The Kaikoura earthquake recovery project run by the North Canterbury Transport Infrastructure Recovery (NCTIR) alliance in New Zealand has won the Institution of Civil Engineers (ICE) People’s Choice Award 2018.
The devastating 7.8 magnitude Kaikoura Earthquake of 14 November 2016 caused significant damage to the road and rail corridors along the Kaikoura coast and required an immediate engineering response to rebuild infrastructure. The New Zealand Transport Agency (NZTA) and KiwiRail came together to form the NCTIR alliance with four of New Zealand’s largest contractors and were tasked with the huge job of rebuilding the road and rail corridors.
SCT Operations was engaged by NCTIR to conduct the geotechnical assessment, design, construction supervision and monitoring of four one-way road tunnels totalling approximately 200m in length. The unsupported road tunnels had been initially constructed at least 80 years ago in greywacke rock through narrow headlands adjacent the coast. The tunnels required widening as part of the NCTIR work program to improve clearances for large vehicles and to increase the capacity of the highway. The design requirement called for a 100yr design life of the structural support elements as well as relatively tight construction time frame to support key road re-opening milestones whilst minimising travel delays to the road users.
Pictured Above: Site establishment showing tunnel portals
Pictured Above: Pre-construction shotcrete test panels being sprayed.
SCT's geotechnical investigations comprised mapping and geotechnical drilling inside the tunnels to obtain defect and rock strength information for design. Support design was optimised using both empirical and computer modelling techniques which comprised FLAC2D. The support design option implemented was a two pass macro-synthetic reinforced shotcrete liner (with cast in place concrete lower sidewalls) to provide a total thickness of 250mm. Combination rock bolts (3m long CT-bolt) were also installed where conditions dictated during construction.
Pre-construction shotcrete trials were undertaken to ensure a quality shotcrete product was achieved in the tunnels and to verify that the sprayed concrete would meet the minimum design criteria and specification requirements prior to being placed in the permanent works. The shotcrete trials proved valuable in refining mix design and operational issues prior to construction and confirmed a suitable mix design that offered good placing characteristics and achieved design specification. The trials were also used to determine safe re-entry times under the freshly sprayed shotcrete so that construction timing and costs could be optimised.
The physical works, which fell under recently introduced New Zealand Tunnel Regulations, required the development of a Ground and Strata Instability Management Plans, monitoring plans, TARPs and workforce strata control training modules.

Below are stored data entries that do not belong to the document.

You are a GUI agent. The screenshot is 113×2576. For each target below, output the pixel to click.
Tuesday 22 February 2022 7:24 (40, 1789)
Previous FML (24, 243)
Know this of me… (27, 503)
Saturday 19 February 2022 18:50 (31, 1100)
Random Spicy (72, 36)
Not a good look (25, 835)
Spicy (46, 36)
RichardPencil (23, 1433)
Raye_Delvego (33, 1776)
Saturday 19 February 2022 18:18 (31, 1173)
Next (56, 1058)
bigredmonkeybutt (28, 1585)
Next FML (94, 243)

Construction equipment comprised a 30T excavator fitted with an Erkat cutter head, shotcrete robot and bolting Jumbo. The first pass shotcrete liner was used as temporary support and allowed for rapid advancement of the tunnel in comparison to other methods (cast in place concrete liner) considered in the initial design. The construction sequence resulted in minimal travel disruption to road users and rapid tunnel advance rates.
Pictured Above: Chris Lee, Geotechnical Engineer from SCT giving the contractor advice as operations commence.
Pictured Above: Shotcrete robot ready for spraying.
Three of the four tunnels have now been delivered on time and in budget. Given the success of the shotcrete in the road tunnels the technology was used elsewhere on the NCTIR project.
SCT are proud to have worked alongside other NCTIR consultants and contractors on an award-winning project.
Pictured Above: 30 Tonne excavator, excavating tunnel opening.
Pictured Above: Kenny Mills from SCT who worked as a Tunnels Site Engineer celebrating the tunnel opening.